Artigos Izabele Kutz

No abandono da própria vida

 

Manhã de primavera, dia ensolarado e cheio de vida, entro numa fábrica para sessões de coaching com seus executivos. Recebo o primeiro, ele chega com um sorriso forçado e faz questão de começar contando suas últimas ações para seu desenvolvimento, ele tem o foco total em atender as demandas da empresa e, neste momento, uma delas é seu desenvolvimento como gestor.
Percebo tristeza em sua fala, muito embora ele me diga que tudo está indo muito bem, tem conseguido influenciar seus colaboradores e o ambiente de trabalho está melhorando.
Pergunto sobre como está sua qualidade de vida, ele começa a relatar sua rotina, toda voltada para a empresa…chega em casa tarde e vai responder aos e-mails que ficaram pendentes, precisa dar um direcionamento para aquilo que lhe chega, seja isso a que horas for. Ele tem a crença que alguém competente tem sua caixa de entrada sempre vazia e que pode ser avaliado pela quantidade de e-mails respondidos. Depois disso vai jantar, sozinho, pois a família, sabedora de sua prioridade, já jantou para não ter que esperar indefinidamente. Depois da refeição pensa em fazer algum exercício físico, mas como já são 21h está exausto e vai para o banho. Melhor checar se não chegou nenhuma resposta dos e-mails enviados, pode ser algo importante. Mais algum tempo no computador a trabalho, depois uma olhada rápida por alguns sites de notícias, já na cama, afinal como executivo tem o dever de estar bem informado, mas seus olhos estão cansados demais e acaba pegando no sono.
Acorda às 3h da manhã, pensando nas tarefas do dia seguinte e no desentendimento que teve com um outro executivo. Não consegue reconciliar o sono facilmente e só depois das 4h30 é vencido pelo cansaço. Às 6h00 o relógio desperta para mais um dia de trabalho na fábrica.
Numa de nossas sessões perguntei a ele sobre fatos importantes de sua vida e cabisbaixo me respondeu fatos tristes, pergunto sobre coisas boas e importantes e ele me relata quando foi aprovado para a vaga na empresa.
Esta história se repete com frequência em diferentes empresas de diversos ramos. Profissionais altamente comprometidos, comprometendo inclusive a própria vida em prol da empresa. Quanto se casam, cônjuges e filhos sentem na pele a ausência daquele que se orgulha por ser o provedor do lar. Ele é o provedor financeiro, o provimento de afeto de pai e marido muitas vezes é ignorado.
Geralmente estas pessoas tem um orgulho muito grande pelo que fazem, entendem que é disso que a família necessita: ele tem que “”ganhar a vida”.
A questão é: precisamos “ganhar” ou “construir” nossas vidas?
Me parece que quando o foco é ganhar, se deixa de lado áreas importantes como saúde física, saúde mental, desenvolvimento intelectual (aquele que não está voltado para a área de atuação), lazer (quem tem tempo para isso?), relacionamento com família. Os amigos, quando se tem são todos do ambiente de trabalho. Vida na comunidade, vida espiritual, estas áreas acabam ficando fora da agenda.

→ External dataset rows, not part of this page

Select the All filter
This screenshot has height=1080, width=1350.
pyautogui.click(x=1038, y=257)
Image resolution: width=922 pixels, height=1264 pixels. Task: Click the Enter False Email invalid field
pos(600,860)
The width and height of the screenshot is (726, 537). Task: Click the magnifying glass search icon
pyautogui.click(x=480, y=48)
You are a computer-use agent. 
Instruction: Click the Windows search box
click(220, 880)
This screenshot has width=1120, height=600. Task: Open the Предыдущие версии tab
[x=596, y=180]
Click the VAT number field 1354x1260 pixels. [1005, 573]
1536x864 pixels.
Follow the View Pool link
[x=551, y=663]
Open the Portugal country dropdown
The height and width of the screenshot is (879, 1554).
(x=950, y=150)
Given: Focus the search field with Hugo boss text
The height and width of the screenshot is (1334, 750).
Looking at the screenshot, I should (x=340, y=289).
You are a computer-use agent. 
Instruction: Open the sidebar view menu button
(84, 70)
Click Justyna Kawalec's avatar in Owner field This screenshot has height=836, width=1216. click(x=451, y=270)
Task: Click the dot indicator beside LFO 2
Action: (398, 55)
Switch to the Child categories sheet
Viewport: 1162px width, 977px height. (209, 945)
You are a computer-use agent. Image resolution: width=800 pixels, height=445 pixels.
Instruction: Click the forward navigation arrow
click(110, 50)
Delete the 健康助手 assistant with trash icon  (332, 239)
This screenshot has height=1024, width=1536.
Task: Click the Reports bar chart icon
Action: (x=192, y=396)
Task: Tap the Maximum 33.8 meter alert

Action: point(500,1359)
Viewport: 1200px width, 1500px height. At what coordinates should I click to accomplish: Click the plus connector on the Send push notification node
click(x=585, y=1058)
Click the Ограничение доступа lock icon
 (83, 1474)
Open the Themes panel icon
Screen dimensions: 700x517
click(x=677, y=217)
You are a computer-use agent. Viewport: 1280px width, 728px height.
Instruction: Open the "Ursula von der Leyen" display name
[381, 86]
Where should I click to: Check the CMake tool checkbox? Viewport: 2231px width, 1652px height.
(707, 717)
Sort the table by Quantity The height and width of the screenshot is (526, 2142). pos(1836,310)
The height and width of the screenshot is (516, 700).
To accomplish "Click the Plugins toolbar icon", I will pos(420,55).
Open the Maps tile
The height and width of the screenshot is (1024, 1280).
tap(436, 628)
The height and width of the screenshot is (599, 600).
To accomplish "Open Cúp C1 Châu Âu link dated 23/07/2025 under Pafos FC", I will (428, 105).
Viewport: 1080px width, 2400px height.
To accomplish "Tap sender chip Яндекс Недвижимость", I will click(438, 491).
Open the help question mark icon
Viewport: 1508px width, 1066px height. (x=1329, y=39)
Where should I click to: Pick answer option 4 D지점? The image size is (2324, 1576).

Toda ação gera consequências, tudo tem seu preço…

Os desfechos que presenciei em casos como este me levam a escrever este texto e procurar alertar aos que estão trilhando o mesmo caminho.
Um gerente foi denunciado ao sindicato, ficou exposto por suas falas que pediam mais comprometimento dos seus colaboradores a todo o custo, ele perdeu uma oportunidade de subir na hierarquia e foi deslocado horizontalmente para uma área sem muito destaque.
Outro teve um AVC e na iminência da morte seu foco mudou, hoje, apesar das sequelas, vejo-o mais feliz, cuidando da saúde, da família e sim, do trabalho também, mas com o equilíbrio necessário. Aprendeu a duras penas.
Uma gerente entregou-se a bebida para aplacar suas tristezas e solidão, a família o deixou, consequência do seu desequilíbrio na vida. Lembro que este desequilíbrio tinha uma intenção muito positiva, a dedicação ao trabalho para dar o “melhor para a família”.
Não estamos neste mundo somente para trabalhar e pagar contas. A vida é muito mais que isso e quem ignora as demais áreas acaba pagando o preço.
E você, que final terá a sua história de amor com sua profissão?